[MediaWiki-commits] [Gerrit] move mediawiki version arg to output file structure (prelude... - change (operations/dumps)

ArielGlenn (Code Review) Thu, 21 Feb 2013 07:28:05 -0800

ArielGlenn has submitted this change and it was merged.

Change subject: move mediawiki version arg to output file structure (prelude to 
writing multiple output files with different versions in the same pass)
......................................................................



move mediawiki version arg to output file structure (prelude to writing
multiple output files with different versions in the same pass)

Change-Id: I941d0773d340f8fdda70d42a66b0edcd8484830b
---
M xmlfileutils/filebuffers.c
M xmlfileutils/mwxml2sql.c
M xmlfileutils/mwxml2sql.h
M xmlfileutils/mwxmlelts.c
M xmlfileutils/sqlutils.c
5 files changed, 40 insertions(+), 28 deletions(-)

Approvals:
  ArielGlenn: Verified; Looks good to me, approved



diff --git a/xmlfileutils/filebuffers.c b/xmlfileutils/filebuffers.c
index 96e04fe..428cd68 100644
--- a/xmlfileutils/filebuffers.c
+++ b/xmlfileutils/filebuffers.c
@@ -457,6 +457,9 @@
 /*
   args:
     filename     name of output file
+    mwv          structure with information about the MediaWiki
+                 version for which sql output iin this file will
+                 be produced
 
   returns:
     allocated and filled in output file structure on success
@@ -469,7 +472,7 @@
   if no filename is supplied, the function will assume that
   writes go to stdout and will set things up accordingly
 */
-output_file_t *init_output_file(char *filename) {
+output_file_t *init_output_file(char *filename, mw_version_t *mwv) {
   output_file_t *outf;
 
   outf = (output_file_t *)malloc(sizeof(output_file_t));
@@ -481,6 +484,7 @@
   outf->gzfd = NULL;
   outf->bz2fd = NULL;
   outf->filename = filename;
+  outf->mwv = mwv;
   if (filename == NULL) {
     outf->filetype = PLAINTEXT;
     outf->fd = stdin;
diff --git a/xmlfileutils/mwxml2sql.c b/xmlfileutils/mwxml2sql.c
index 8dde8d6..1e40423 100644
--- a/xmlfileutils/mwxml2sql.c
+++ b/xmlfileutils/mwxml2sql.c
@@ -350,11 +350,11 @@
   }
 
   if (mysql_file == NULL) {
-    mysql_createtables = init_output_file(NULL);
-    mysql_page = init_output_file(NULL);
-    mysql_revs = init_output_file(NULL);
+    mysql_createtables = init_output_file(NULL, mwv);
+    mysql_page = init_output_file(NULL, mwv);
+    mysql_revs = init_output_file(NULL, mwv);
     if (text_file)

^^^^

Task description:
Decide whether each statement below agrees with the change notice above, answering yes or no and quoting the words of the change notice that settle it.
1. The change touched five files, adding 40 lines and removing 28.
2. After the change, init_output_file takes a filename as its only argument.
3. ArielGlenn approved the change.

Data extract:

^^^^

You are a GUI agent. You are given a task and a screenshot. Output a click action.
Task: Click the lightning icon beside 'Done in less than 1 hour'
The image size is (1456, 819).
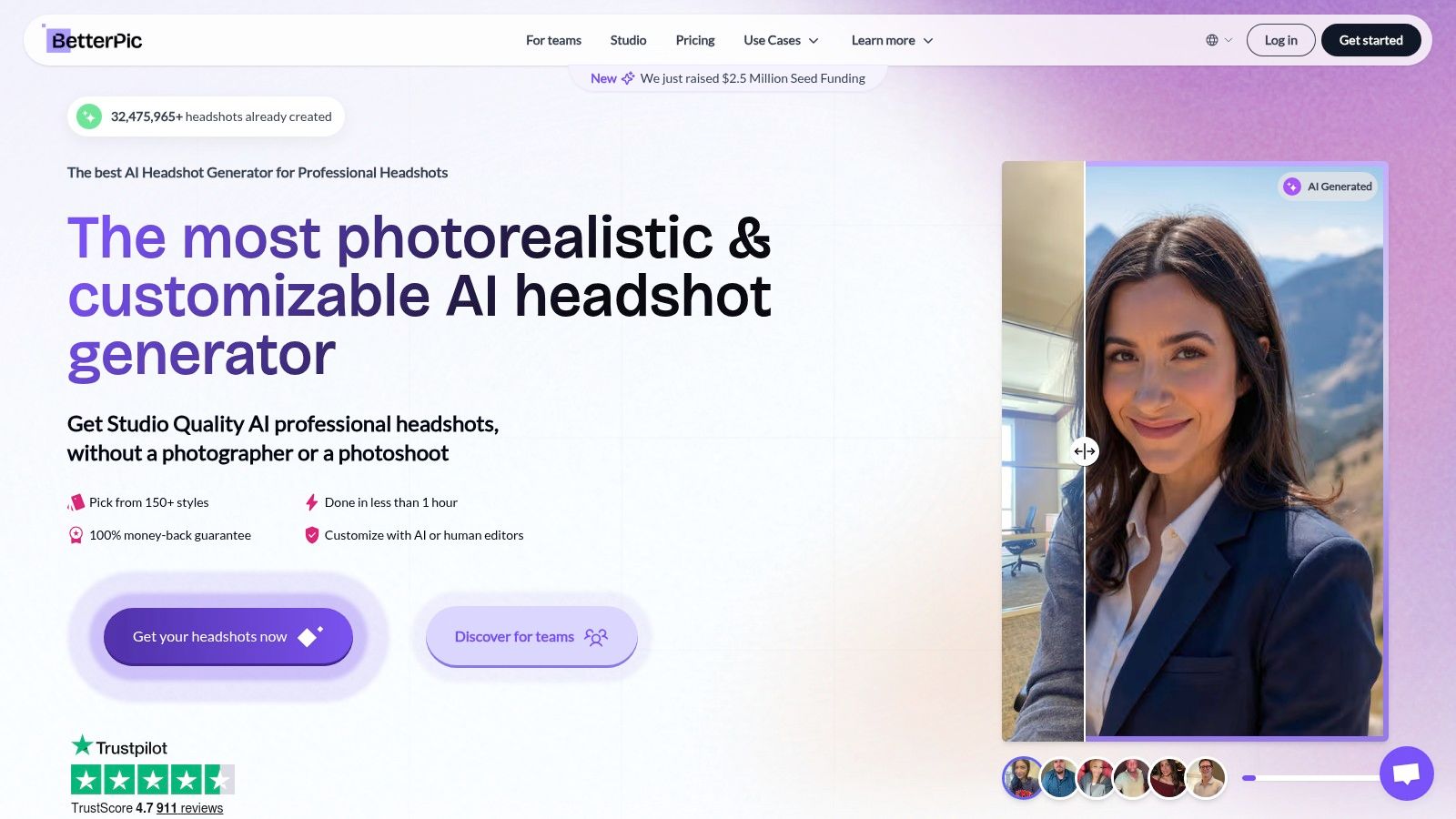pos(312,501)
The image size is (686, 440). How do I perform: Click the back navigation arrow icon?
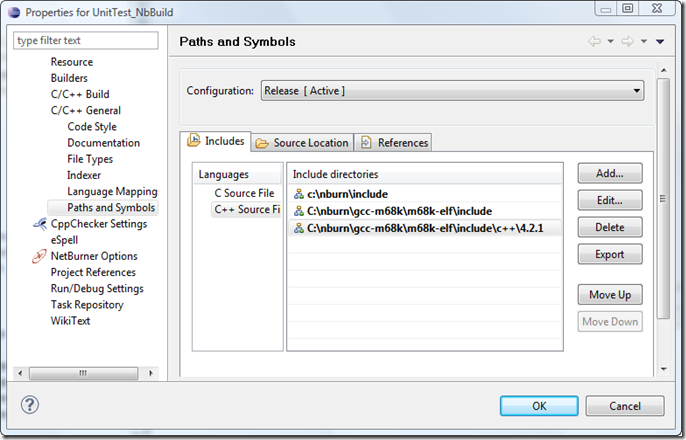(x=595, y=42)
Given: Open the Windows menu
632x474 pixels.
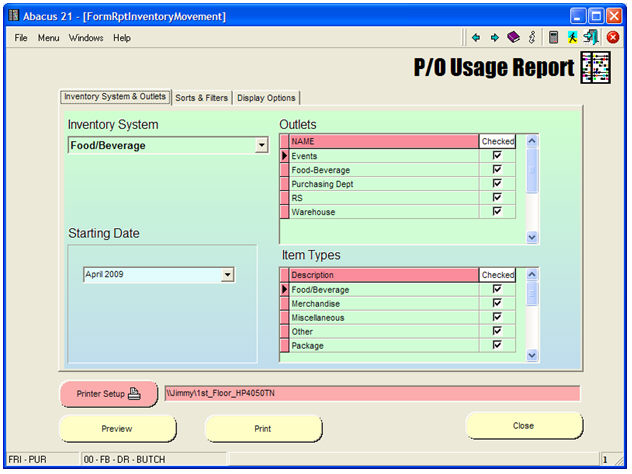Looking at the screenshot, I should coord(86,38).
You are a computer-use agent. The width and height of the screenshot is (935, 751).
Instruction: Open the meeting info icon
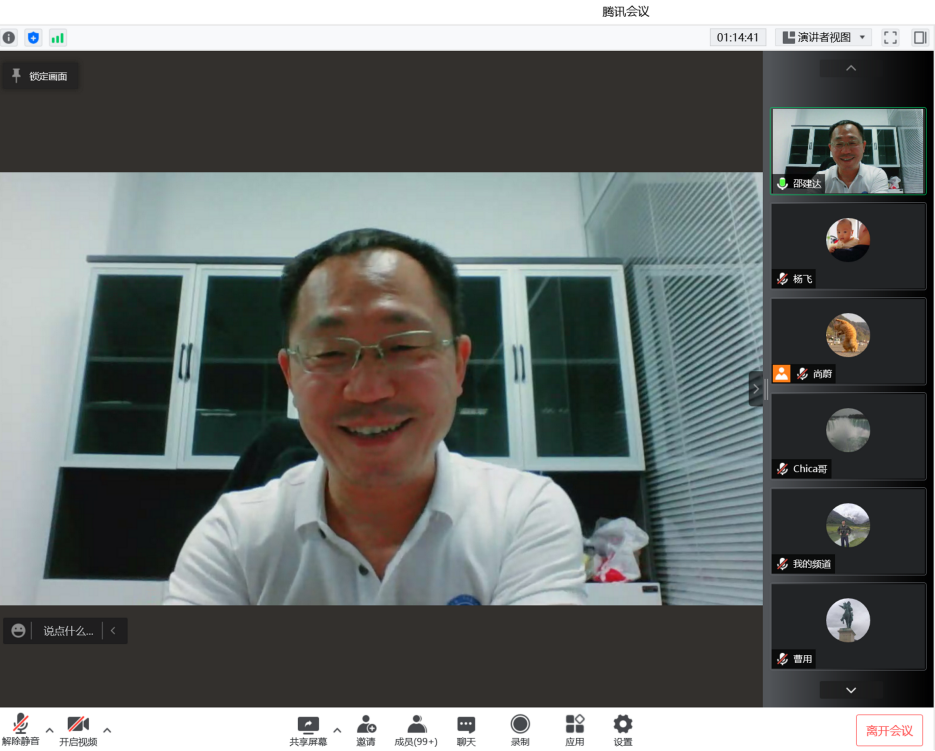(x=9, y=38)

^^^^

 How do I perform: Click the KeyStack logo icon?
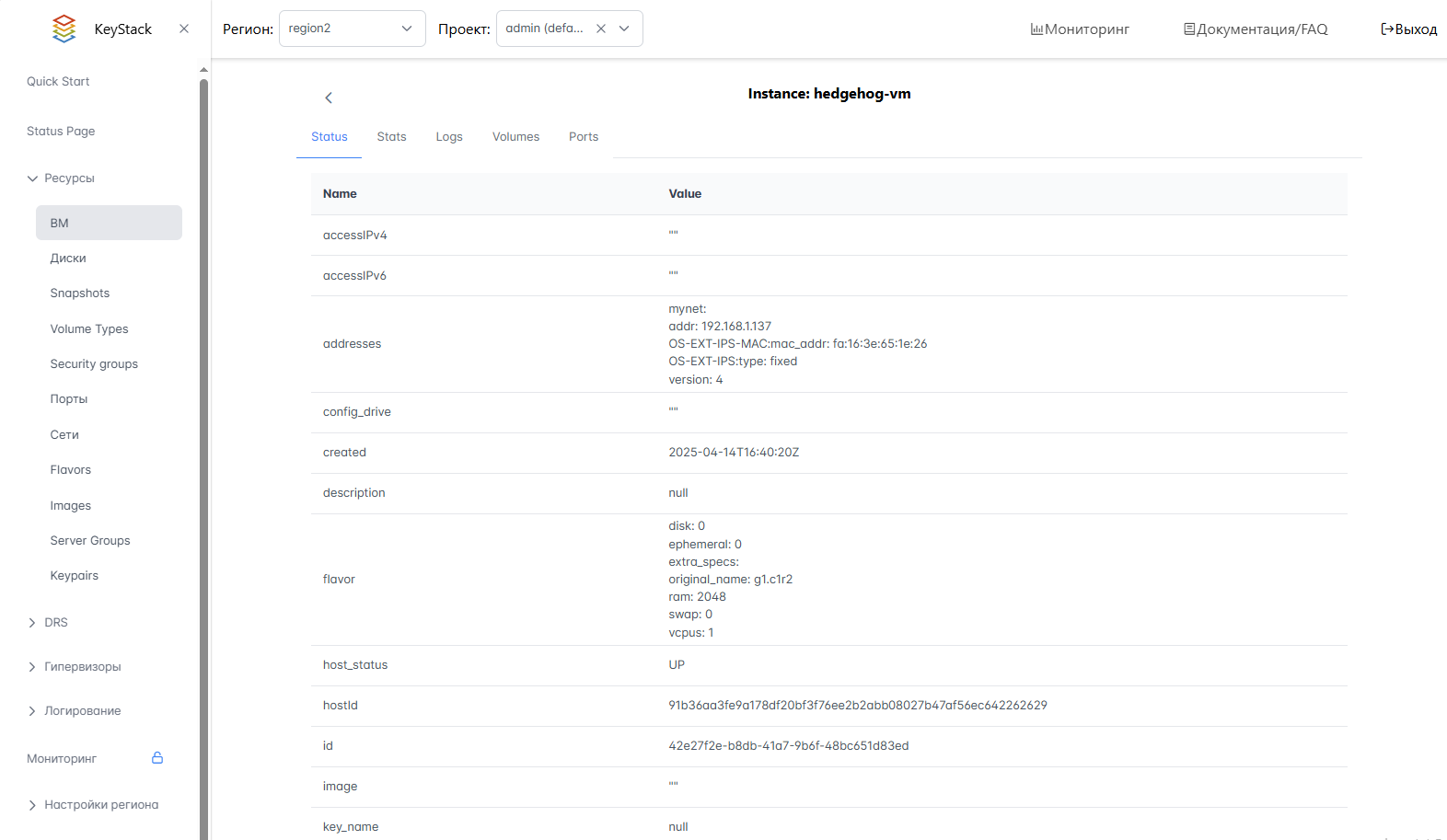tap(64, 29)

^^^^

Final result:
1. Yes: "5 files changed, 40 insertions(+), 28 deletions(-)"
2. No: "output_file_t *init_output_file(char *filename, mw_version_t *mwv) {"
3. Yes: "ArielGlenn: Verified; Looks good to me, approved"